* Requests
1. According to the marathon blog post, what was the author's previous marathon personal record, and where was it set?
2. Reproduce every one of the records below verbatim, omitting the pictures from your reply.

* Passage provided
Sometimes after a marathon, you just need to step away from it all to realize what just happened. Add in a case of post-marathon blues and it really throws a lot of disruption into one's routine. This blog has taken a while to write – and months to publish – as I wrapped my head around the events of Saturday, April 30, but now that I've taken some time to contemplate things, I'll look back at the day as a positive, rather than a negative.
“Wait,” I hear you saying, “what went wrong?”
Well, like every good story, let's start at the beginning (unless it's a Tarantino one, they usually start in the middle or end).
16 weeks of training came to an end on Saturday, April 30 as I got up at ridiculous o'clock and made my way to Flushing Meadows for the inaugural edition of the Queens Marathon, which was organized by Queens Distance Runners and NYC Runs.
Let's start with the positives here. Getting a train from Sunnyside, Queens, to Flushing for a marathon was a wonderfully relaxed feeling, a stark contrast to the early morning travel expedition one has to undertake for the TCS NYC Marathon. Upon reaching the park, myself and a few fellow runners exited the train and made our way toward the starting point. It was only then when the size of the race field dawned on me. The night before, as I picked up my bib at Queens Mall, I found out that there were fewer than 270 runners for this race, making it the smallest group of runners I've ever ran alongside in a race. What that really meant, I would find out later on in the race.
After a stop at the port-a-potty, a long stretch, I lined up and met a fellow NYRR Virtual Trainer alumni, Nancy – and after some pleasantries, it was time to get my game face on. For about a week or so, I had planned my strategy. My training plan had estimated that I could finish this marathon – which was relatively a flat course – on 3 hours 37 minutes, which would smash my previous PR (3:41:35) from Philadelphia in November. During the 16-week plan for this marathon, I broke my half marathon record, 1:38:44 back in March at the United Airlines NYC Half. So with a PR gained in training, I had my sights set on breaking another with the actual marathon and was reaching for that 3:37.

Entries for locating words and elements:
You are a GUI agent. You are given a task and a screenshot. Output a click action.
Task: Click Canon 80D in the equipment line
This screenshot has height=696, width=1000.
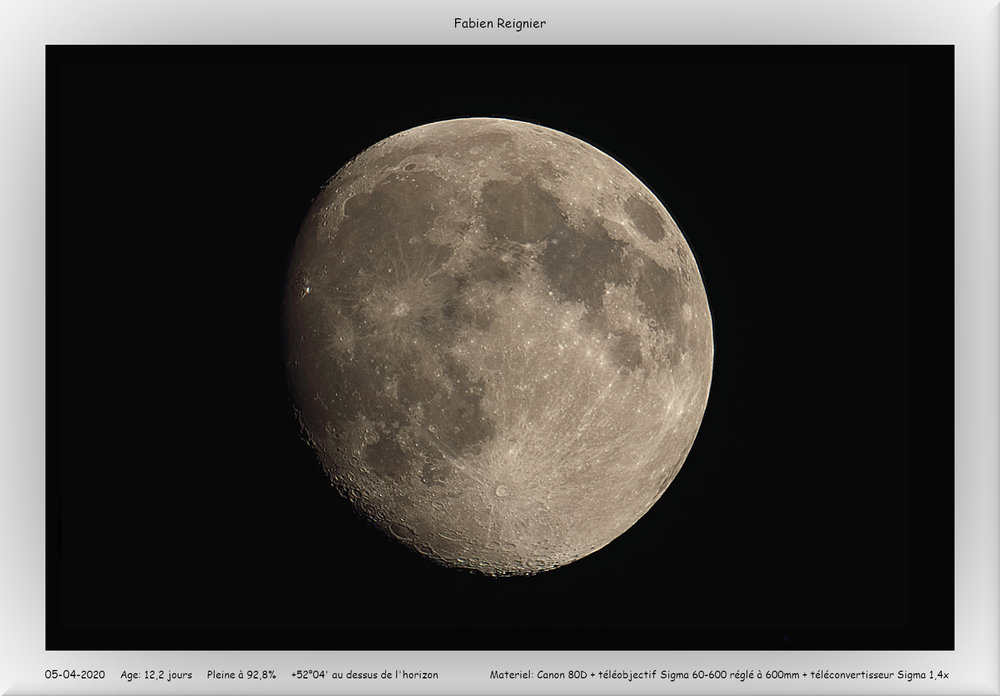click(x=566, y=674)
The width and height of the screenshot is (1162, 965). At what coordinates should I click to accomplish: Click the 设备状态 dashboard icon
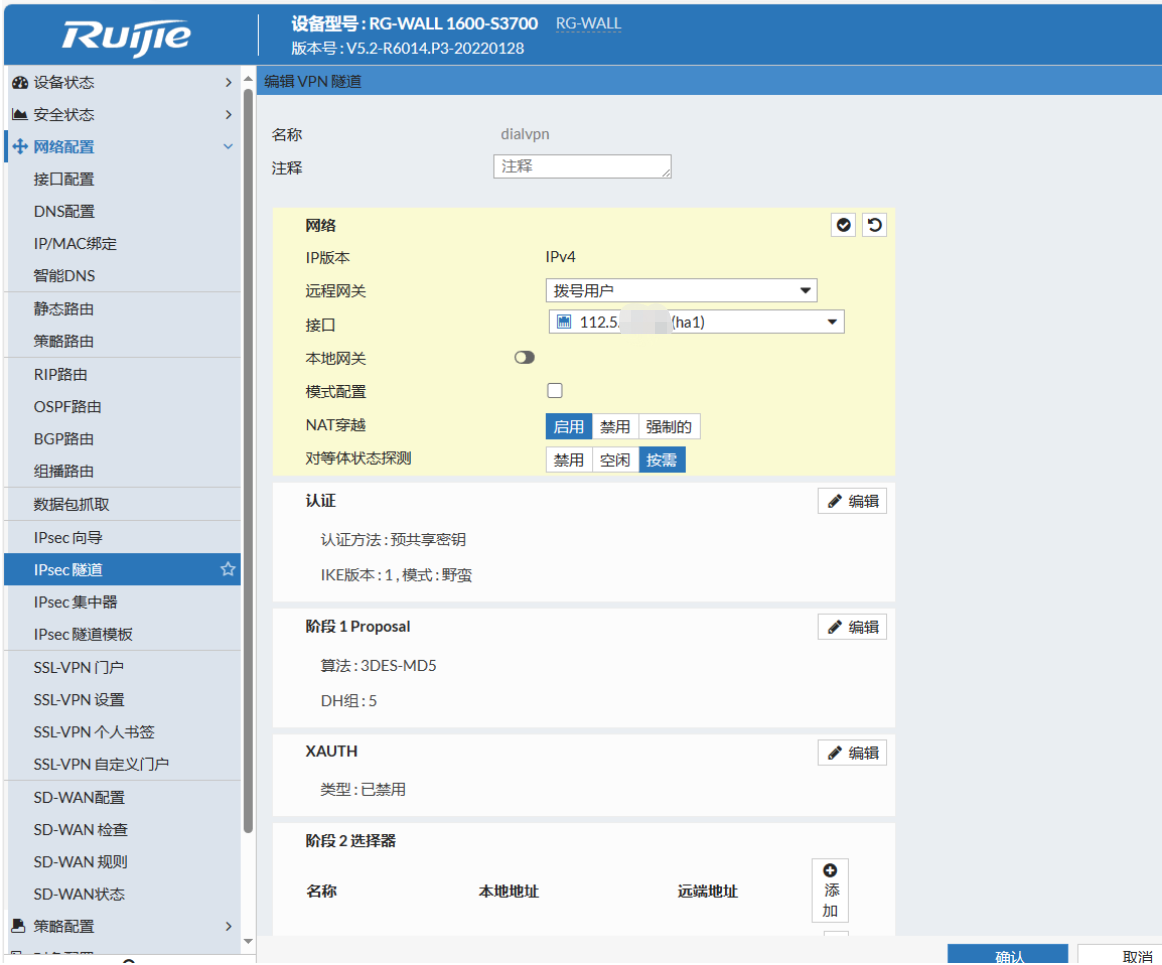[19, 83]
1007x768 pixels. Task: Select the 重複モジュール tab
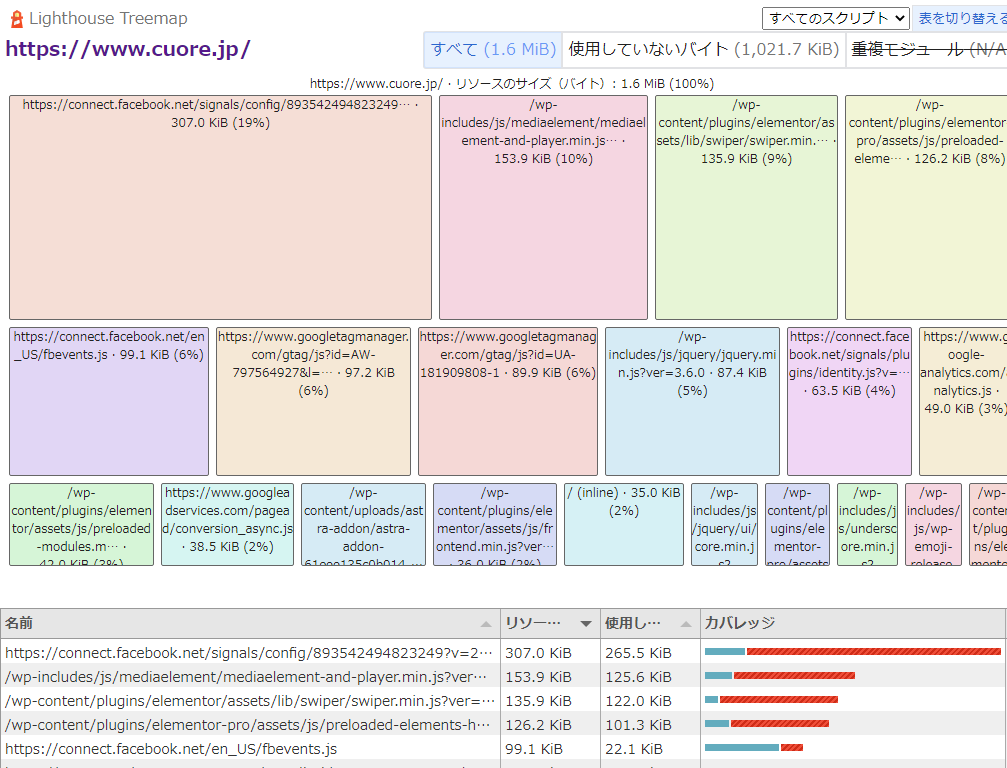(x=927, y=49)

* Exercise solutions
1. The previous personal record was 3:41:35, set in Philadelphia in November.

2.
You are a GUI agent. You are given a task and a screenshot. Output a click action.
Task: Click Canon 80D in the equipment line
This screenshot has height=696, width=1000.
click(x=566, y=674)
The width and height of the screenshot is (1162, 965). At what coordinates should I click to accomplish: Click the 设备状态 dashboard icon
[19, 83]
1007x768 pixels. Task: Select the 重複モジュール tab
(x=927, y=49)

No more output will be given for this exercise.